Identification error:

  • Linkage selection error (bias)

    Errors arising from the selection of linked objects (or de-selection of unlinked objects) due to biases in the linkage, or through error in the resolution of conflicting links.

Processing error:

  • Imputation error

    Errors arising from the imputation of missing objects.

  • Filtering error

    Errors arising from the selection or de-selection of accessed objects to an ideal target set.

Attrition:

The loss of research objects or units over time. Occurs naturally, through death (or an unobserved migration).
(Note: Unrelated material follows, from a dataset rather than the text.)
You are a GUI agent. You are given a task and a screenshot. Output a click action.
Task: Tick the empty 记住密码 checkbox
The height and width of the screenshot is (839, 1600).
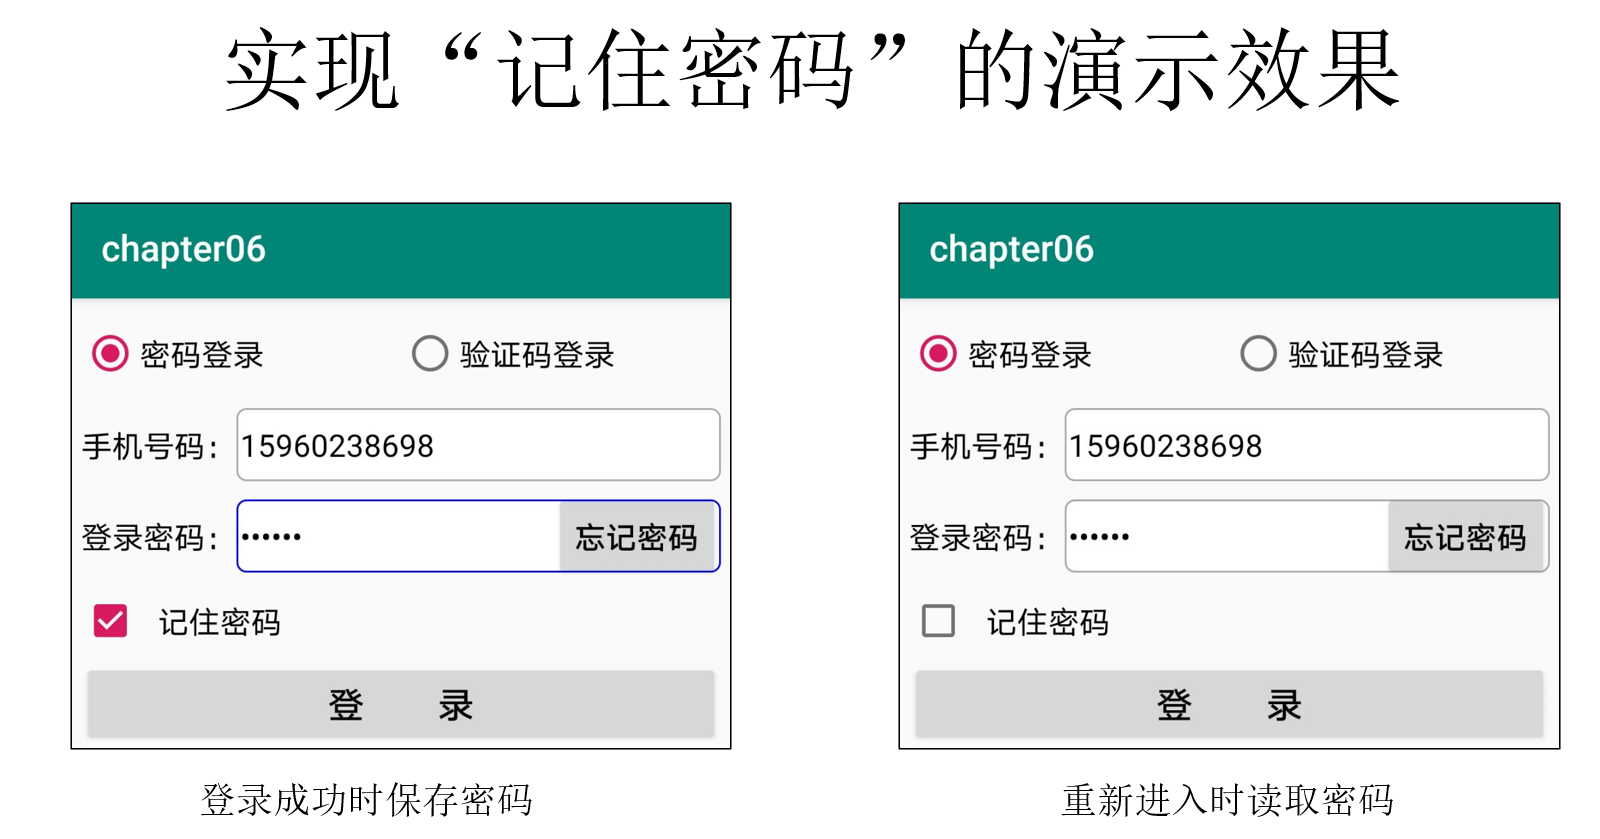[938, 621]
Also occurs through failure of follow-up, a refusal to take part, in the case of survey data, or through missing information or linkage failure, in administrative sources.

Periodicity/seasonality error:

Objects are not observed because the data capture is not frequent enough (periodicity) nor adequate to capture seasonality in the data (seasonality).

Attributes2

Relevance error:

  • Relevance error

    The differences between ideal measurement of attributes sought about an object and the operational measures used to collect it in each source dataset.

  • Timing differences

    A conceptual discrepancy in the timing of the measurement of attributes between the target linked data and the source data.

Mapping error:

  • Definitional differences

    The differences between how attributes are operationally measured in each of the source datasets.

  • Timing differences

    The differences between the values of attributes for a linked object between source datasets caused by the data being captured at different times.

Comparability error:

  • Alignment error

    Errors arising from the alignment of the conflicting values of attributes across sources.

Processing error:

  • Editing error

    Errors arising from editing the value of an attribute. This could include editing as a result of validation or QA checks.

  • Imputation error

    Errors arising from the imputation of missing attribute values.

  • Classification error

    Errors arising from classification of values into groups or derivation of new attributes.

  • Harmonisation error

    Errors arising from the harmonisation of values of attributes to an ideal or target concept.

Censoring:

Where the value of a measurement or observation is only partially known. Right censoring is when the research object drops out of the data before the end of the observation window or does not experience the event of interest during the observation window. Left censoring is when the event of interest has already occurred, before the observation window begins.

Periodicity/seasonality error:

Measurement of attributes over time are not frequent enough (periodicity) nor adequate to capture seasonality in the data (seasonality).

Notes for Appendix 3: Errors in the multiple-source framework:
  1. This refers to data units and could be events, transactions, persons, households, firms or other entries in an admin dataset.

  2. This refers to the measures or variables that have been collected that relate to the data objects/units.